**MATERIAL PROVIDED**

[Start of Attachment]

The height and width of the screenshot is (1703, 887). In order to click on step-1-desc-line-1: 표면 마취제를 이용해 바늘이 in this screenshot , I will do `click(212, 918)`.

[End of Attachment]
[Start of Attachment]

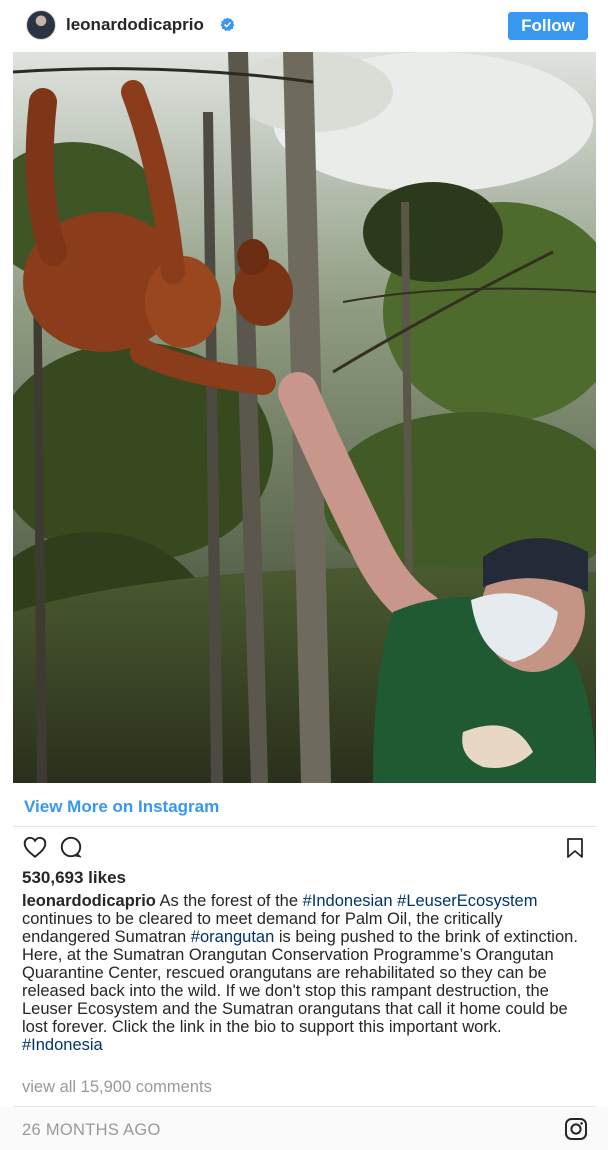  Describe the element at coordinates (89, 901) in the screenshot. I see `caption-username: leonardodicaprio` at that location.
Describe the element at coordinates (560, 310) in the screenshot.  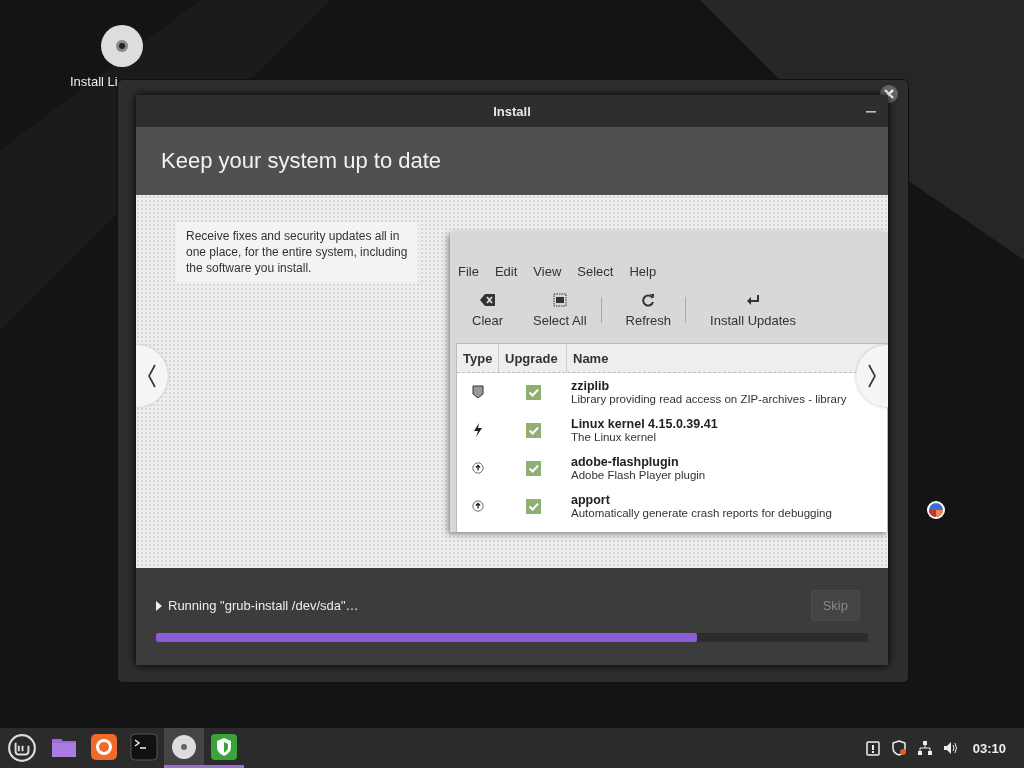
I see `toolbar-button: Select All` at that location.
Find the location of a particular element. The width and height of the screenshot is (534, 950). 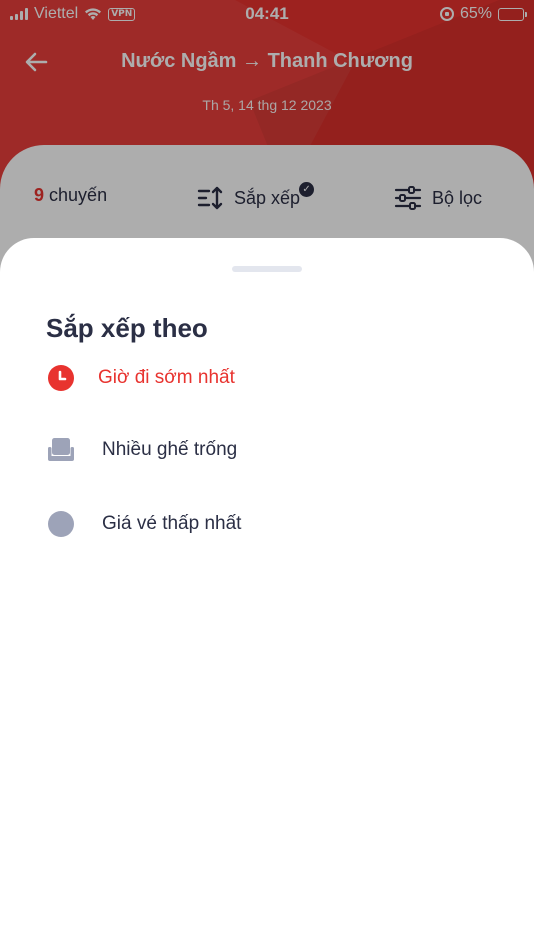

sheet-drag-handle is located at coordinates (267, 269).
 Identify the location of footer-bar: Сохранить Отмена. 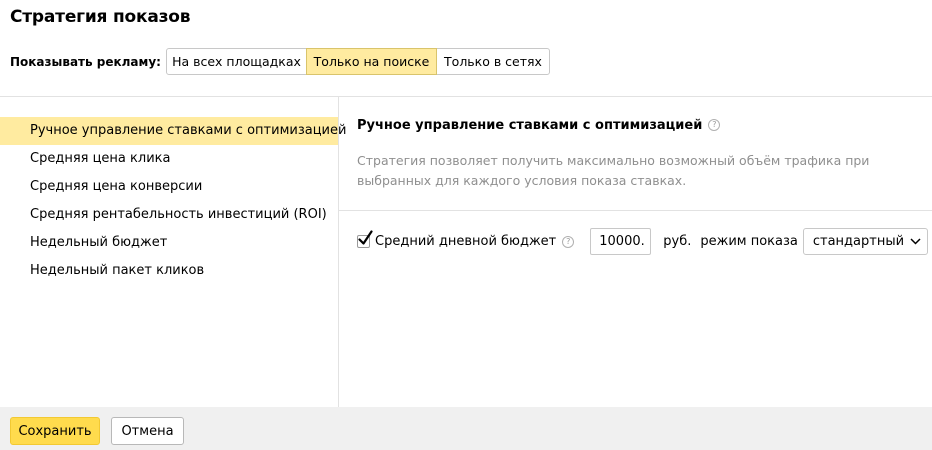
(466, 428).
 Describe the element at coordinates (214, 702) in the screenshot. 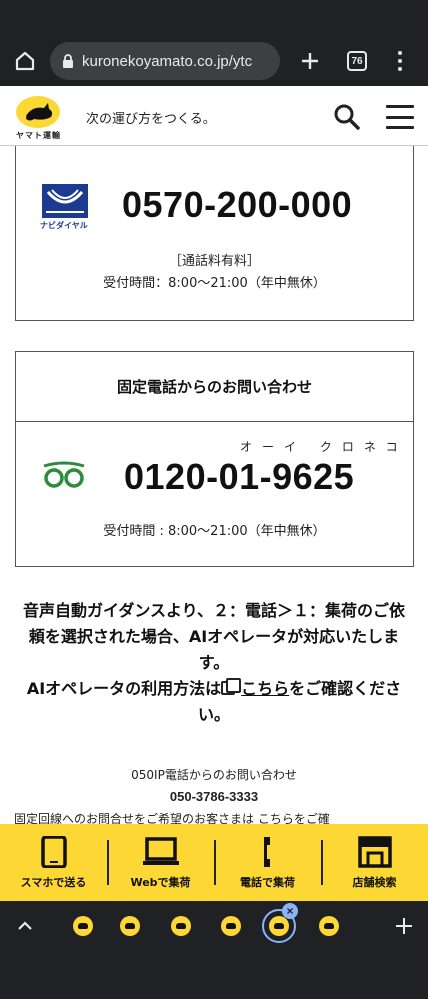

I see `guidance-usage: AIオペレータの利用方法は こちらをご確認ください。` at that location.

[End of Attachment]

**PROBLEM DETAILS**
Rewrite the items from the line with "Describe the element at coordinates (560, 310)" up to and including the line with "sheet-drag-handle is located", replacing "screenshot" with "screen capture" and keeping everything else the same. Leave out the pictures.

**WRITTEN ANSWER**
Describe the element at coordinates (560, 310) in the screen capture.  
I see `toolbar-button: Select All` at that location.
Find the location of a particular element. The width and height of the screen capture is (534, 950). 

sheet-drag-handle is located at coordinates (267, 269).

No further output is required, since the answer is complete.